## GIVEN ENTRIES
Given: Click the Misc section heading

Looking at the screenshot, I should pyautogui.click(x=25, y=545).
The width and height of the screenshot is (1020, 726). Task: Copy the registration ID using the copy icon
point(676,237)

---

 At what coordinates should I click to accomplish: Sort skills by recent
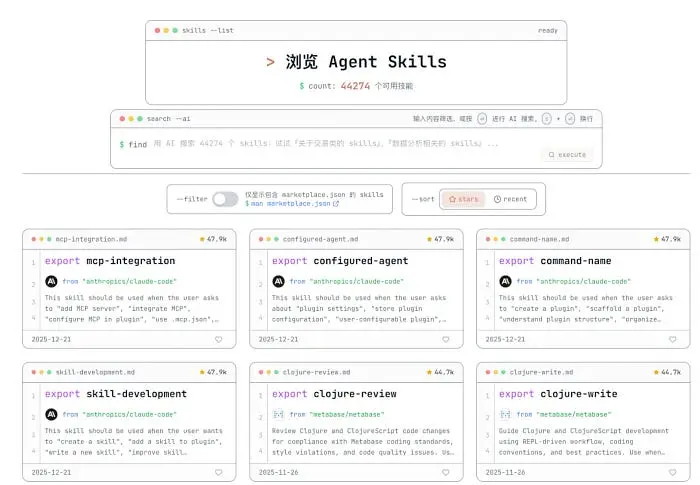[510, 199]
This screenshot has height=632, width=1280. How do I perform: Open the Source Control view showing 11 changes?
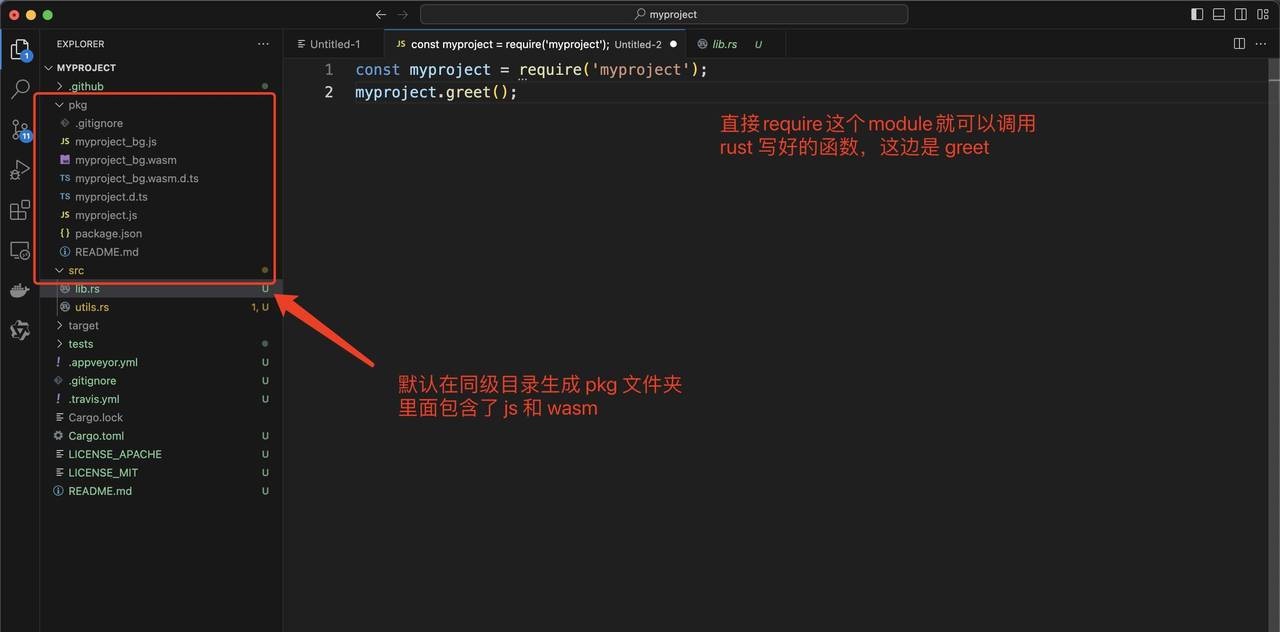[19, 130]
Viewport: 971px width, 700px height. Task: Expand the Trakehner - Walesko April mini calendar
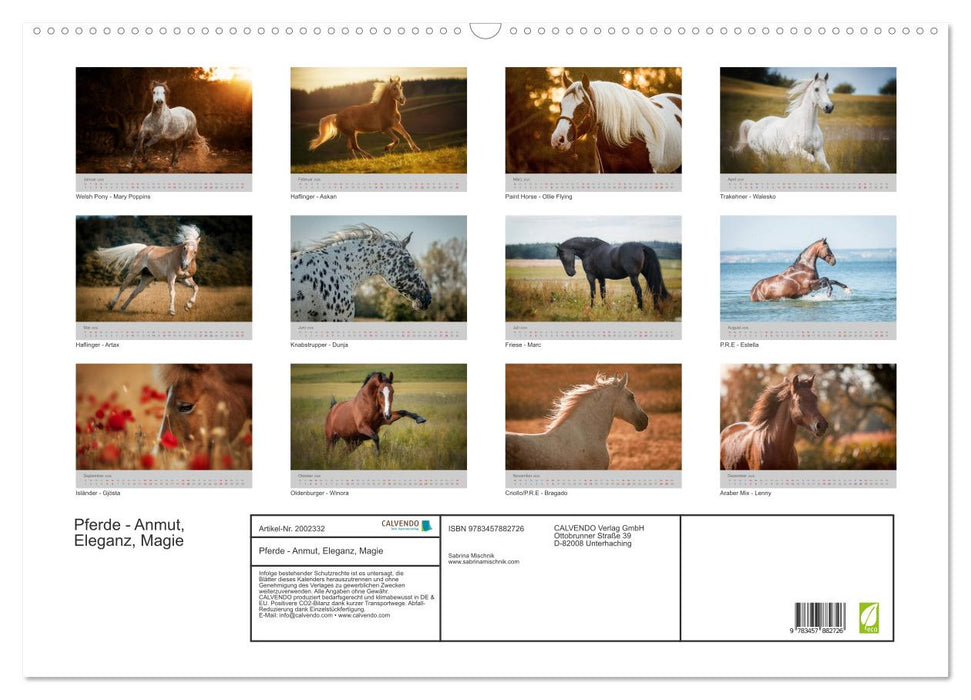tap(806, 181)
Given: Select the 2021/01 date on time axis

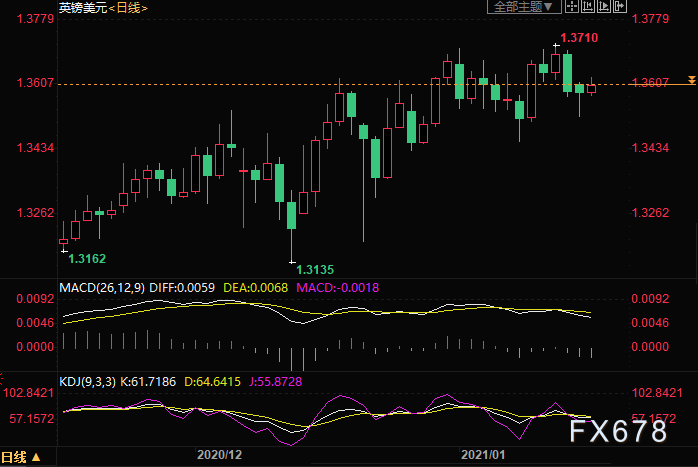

## WHAT YOU ARE ASKED TO DO
Write out word for word the lines of the listing above from the line with "At what coordinates" to the line with "Given: Select the 2021/01 date on time axis", taking in both of those lines but no pictures.

## REPLY TO THE EXERCISE
 At what coordinates should I click to accomplish: Sort skills by recent
[510, 199]
This screenshot has height=632, width=1280. How do I perform: Open the Source Control view showing 11 changes?
[19, 130]
Viewport: 971px width, 700px height. Task: Expand the Trakehner - Walesko April mini calendar
tap(806, 181)
Given: Select the 2021/01 date on time axis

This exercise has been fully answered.